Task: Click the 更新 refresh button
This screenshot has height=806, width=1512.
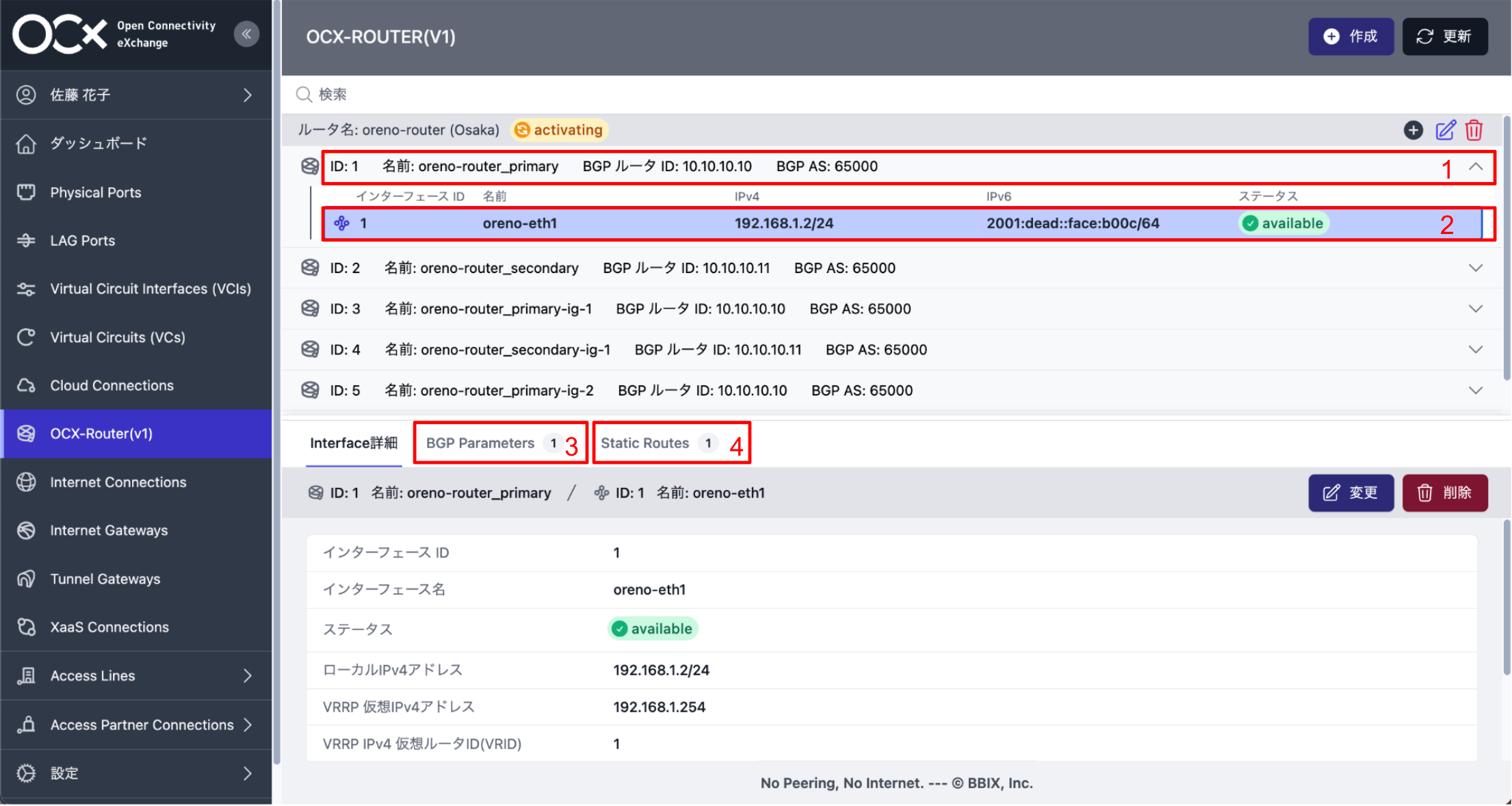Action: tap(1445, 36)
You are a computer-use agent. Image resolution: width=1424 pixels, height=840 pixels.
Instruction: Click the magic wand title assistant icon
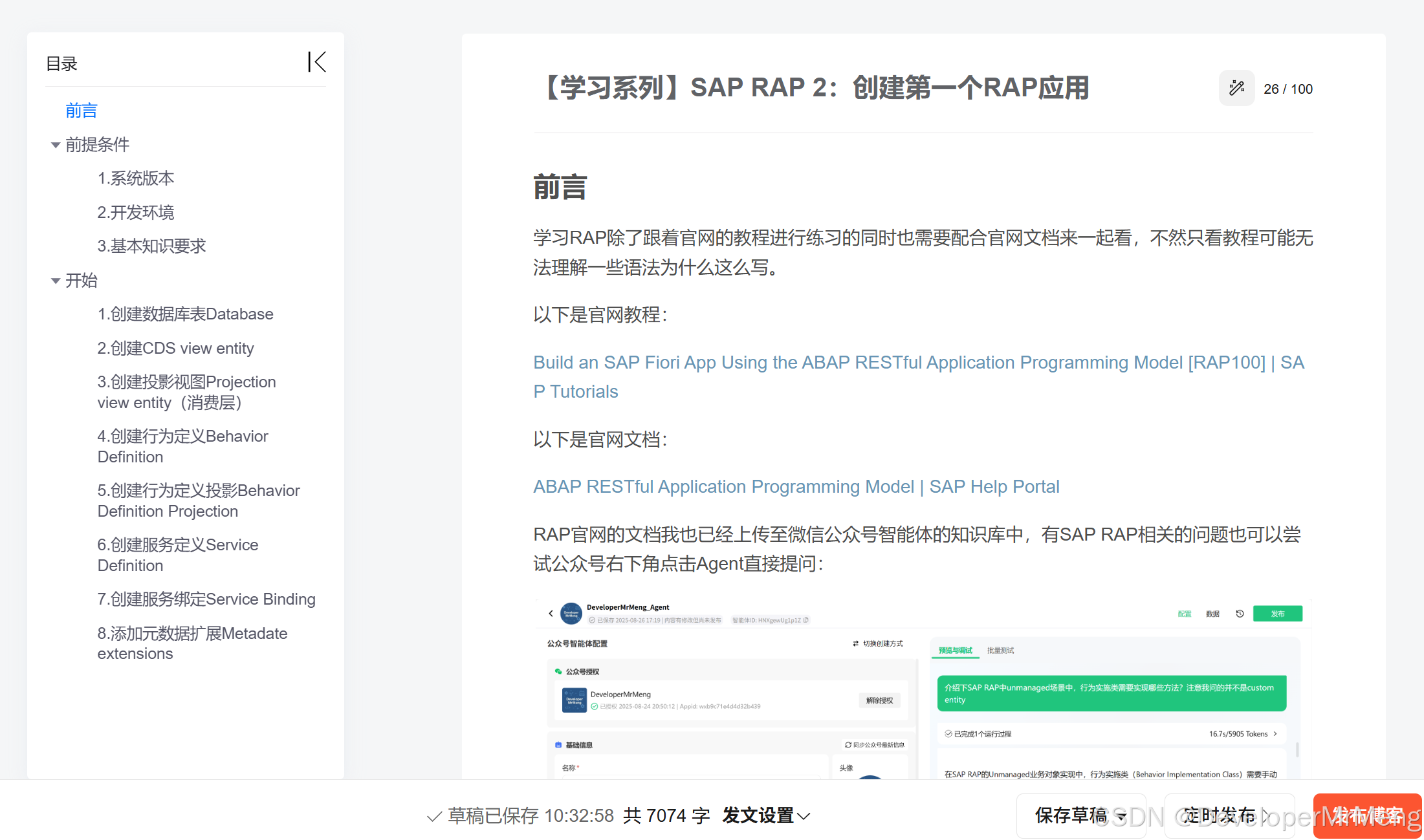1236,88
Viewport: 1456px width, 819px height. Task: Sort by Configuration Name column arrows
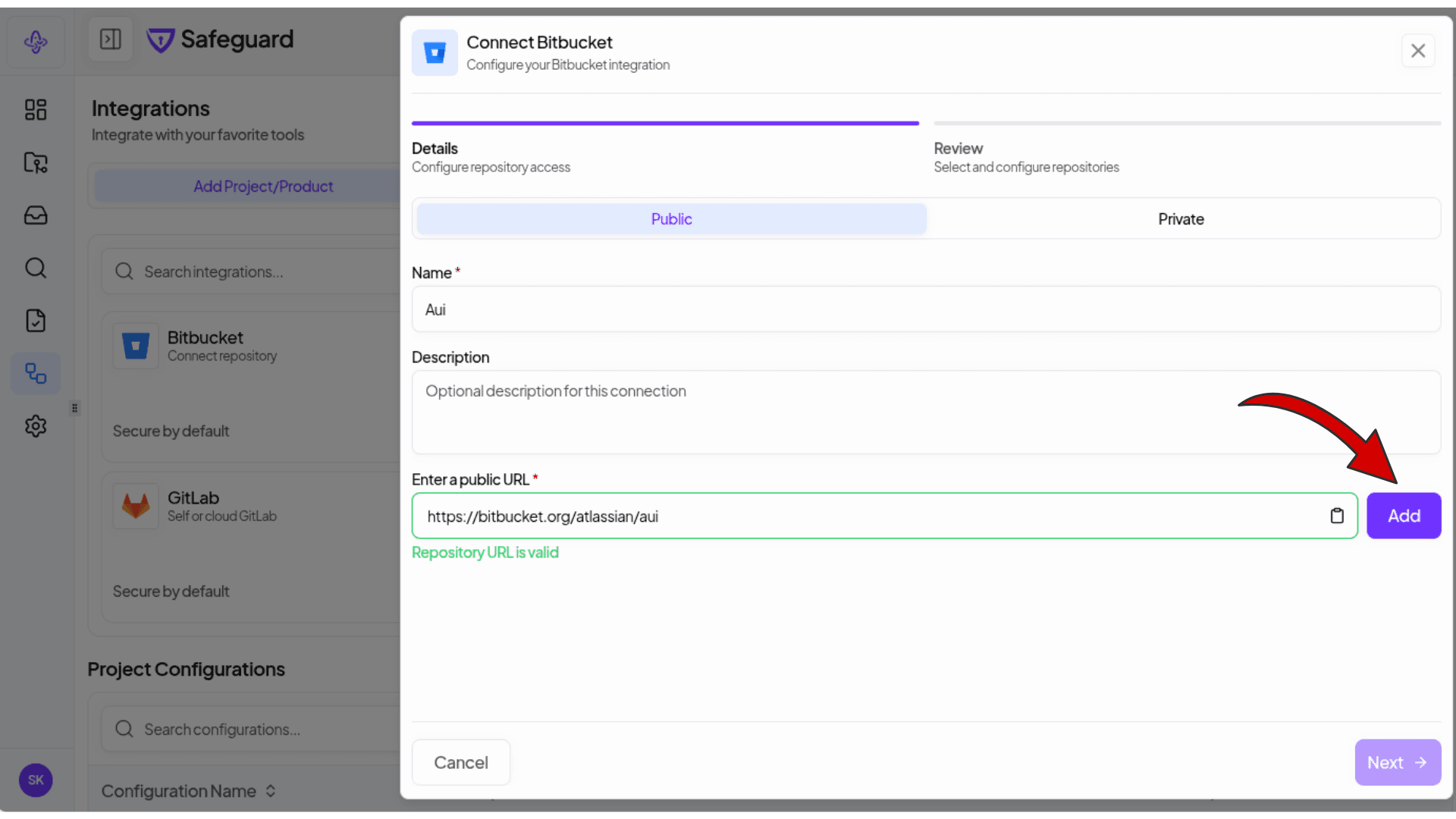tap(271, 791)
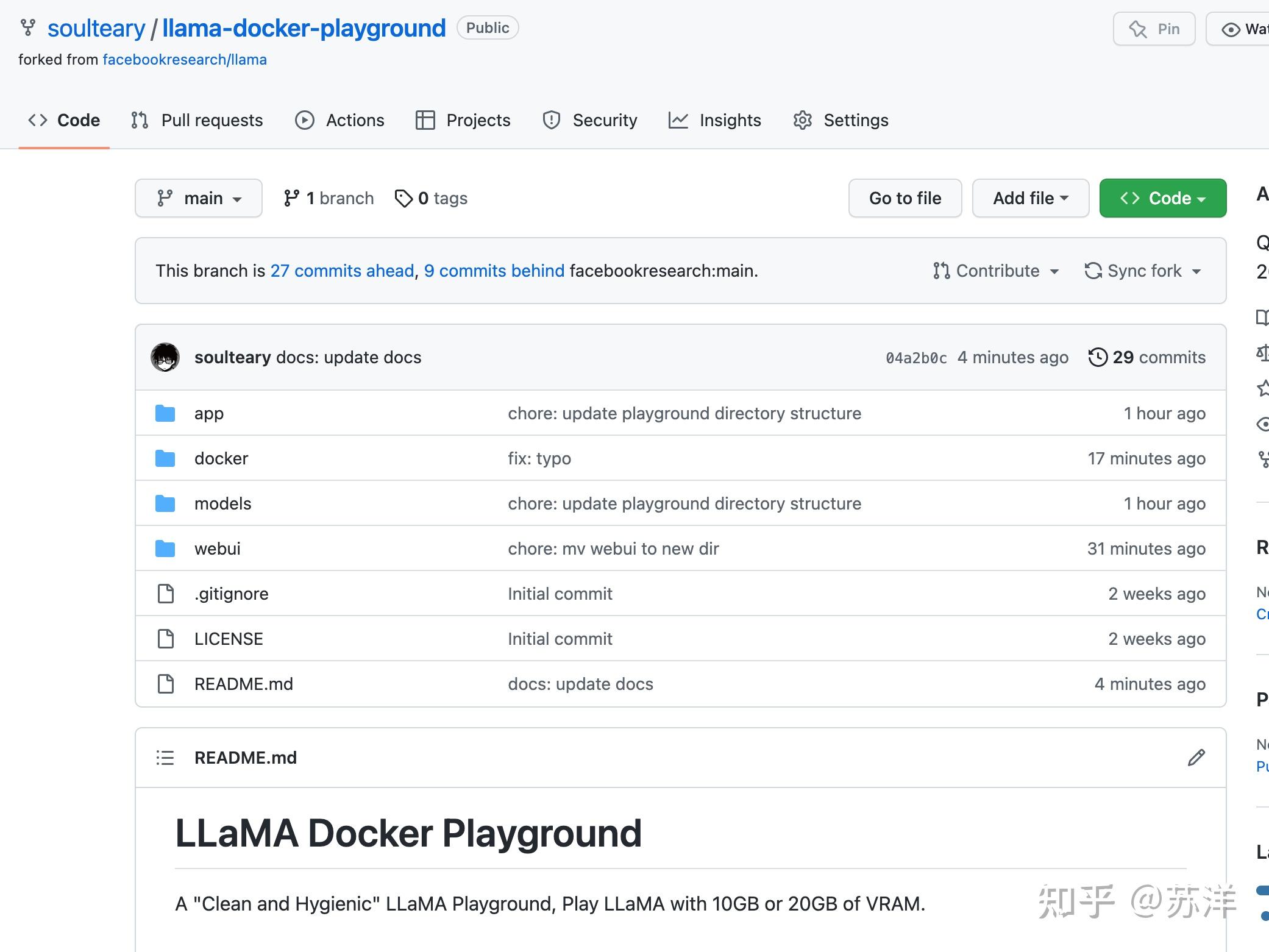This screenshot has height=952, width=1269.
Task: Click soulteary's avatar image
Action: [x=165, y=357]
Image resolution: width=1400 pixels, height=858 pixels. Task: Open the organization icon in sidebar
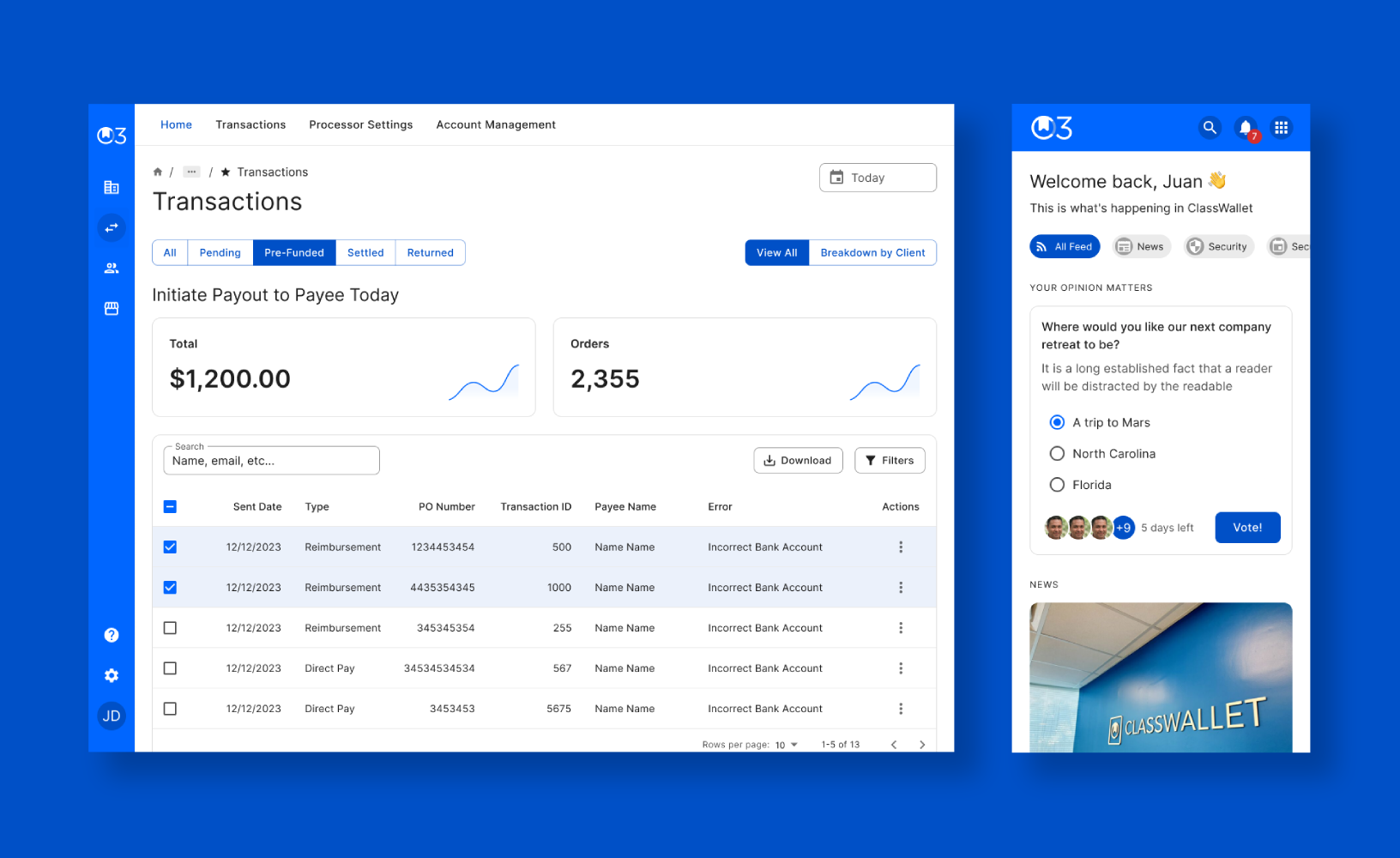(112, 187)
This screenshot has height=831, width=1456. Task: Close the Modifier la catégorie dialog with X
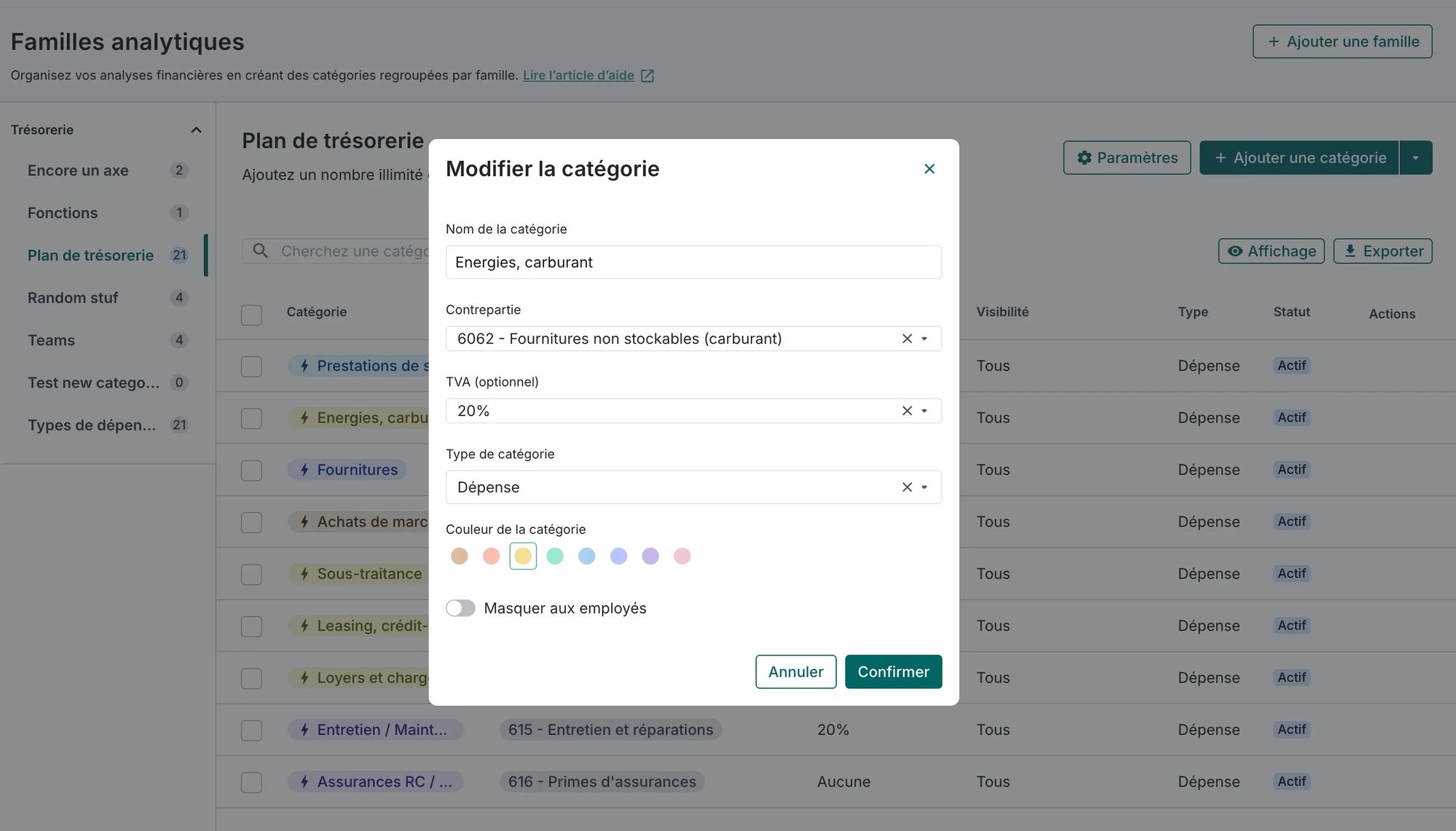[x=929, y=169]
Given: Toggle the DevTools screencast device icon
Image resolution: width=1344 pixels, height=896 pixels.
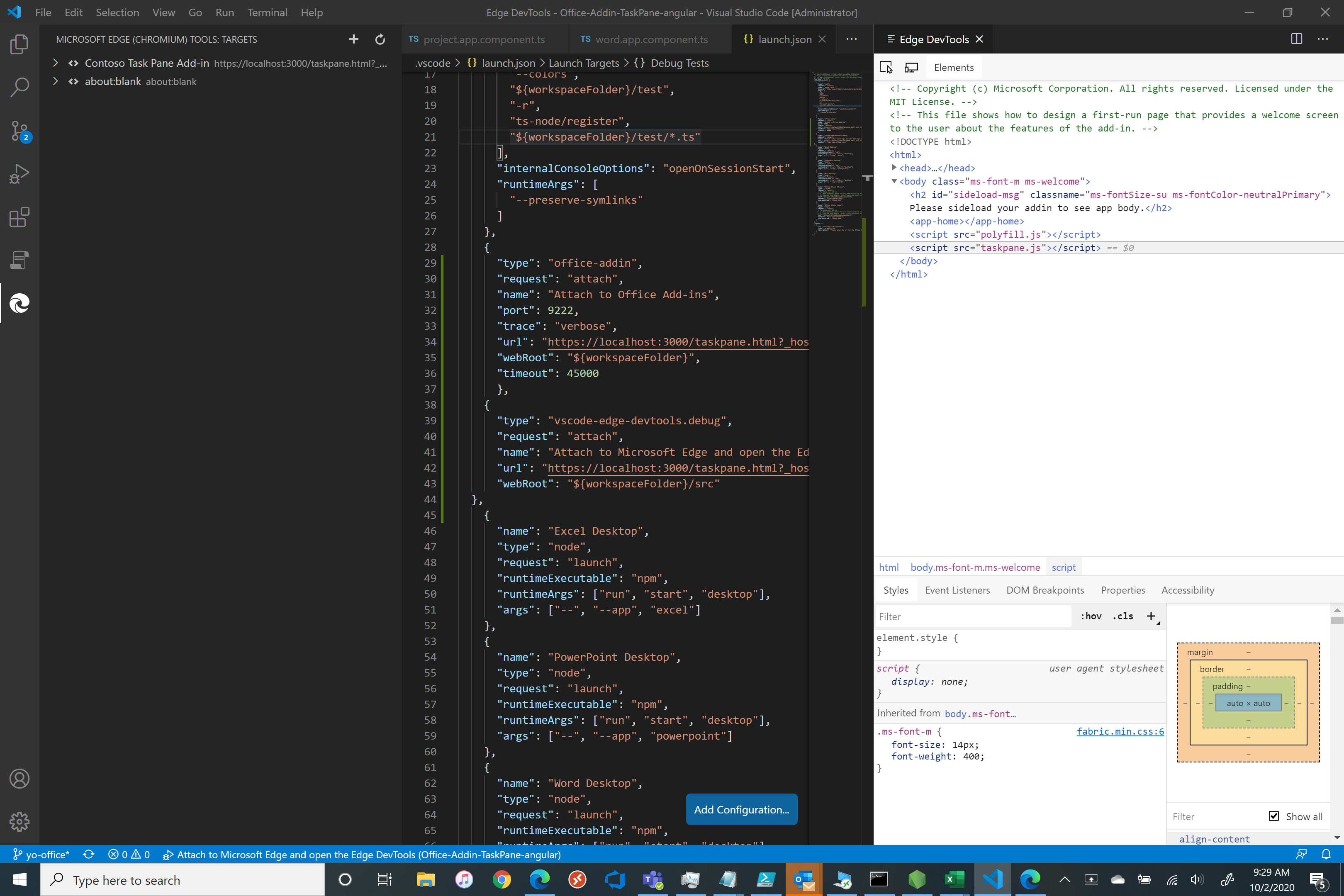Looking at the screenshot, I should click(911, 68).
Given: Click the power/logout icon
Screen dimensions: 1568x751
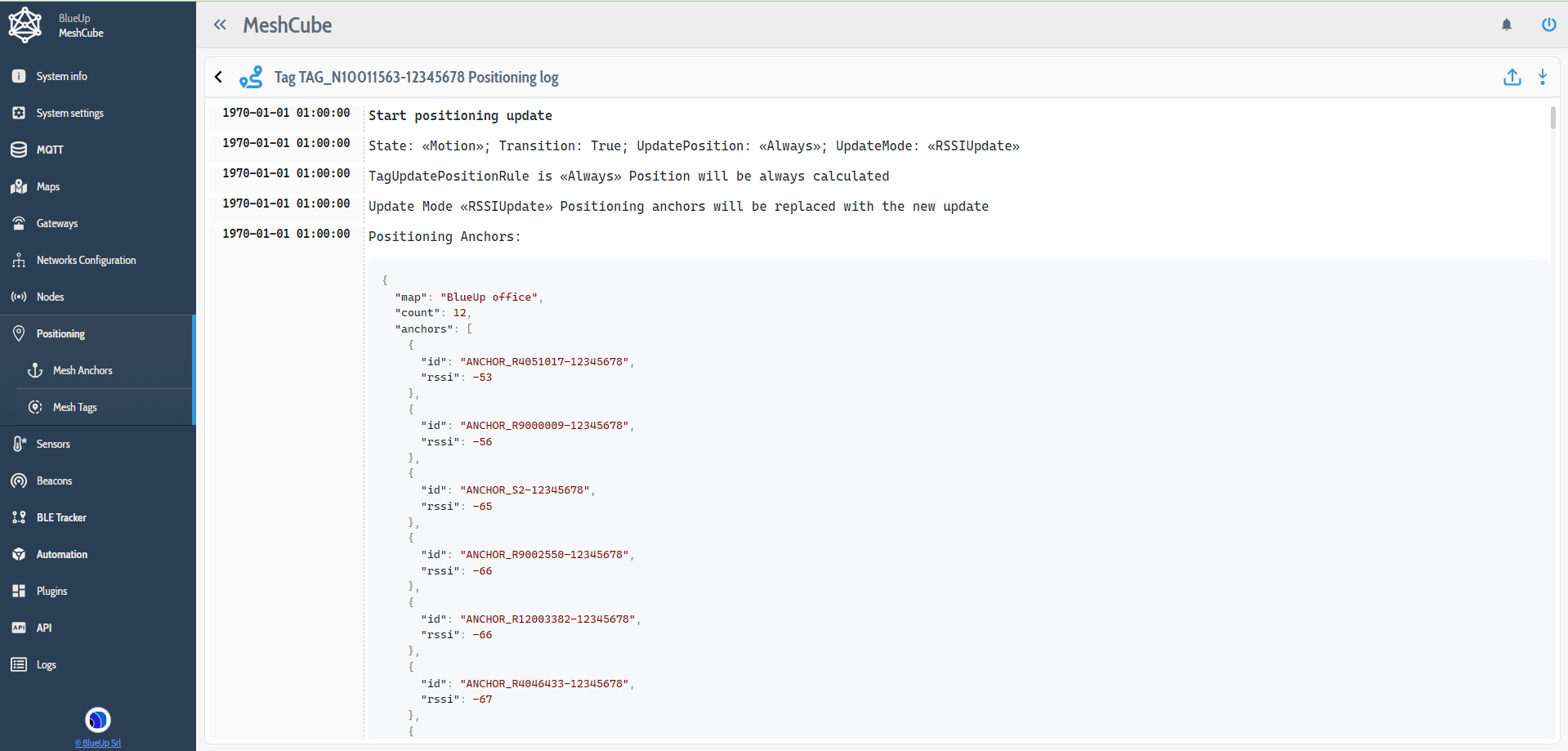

========================================

→ **Prompt**
Return the material exactly as given, apart from the pictures.

→ **Result of the exercise**
Task: Click the 更新 refresh button
This screenshot has height=806, width=1512.
Action: tap(1445, 36)
You are a computer-use agent. Image resolution: width=1424 pixels, height=840 pixels.
Instruction: Click the magic wand title assistant icon
1236,88
Viewport: 1456px width, 819px height. Task: Sort by Configuration Name column arrows
tap(271, 791)
This screenshot has height=952, width=1269.
Task: Click soulteary's avatar image
Action: [x=165, y=357]
Image resolution: width=1400 pixels, height=858 pixels. Task: Open the organization icon in sidebar
(112, 187)
This screenshot has height=831, width=1456. Task: Close the Modifier la catégorie dialog with X
[x=929, y=169]
Given: Toggle the DevTools screencast device icon
Image resolution: width=1344 pixels, height=896 pixels.
Looking at the screenshot, I should click(911, 68).
Given: Click the power/logout icon
Screen dimensions: 1568x751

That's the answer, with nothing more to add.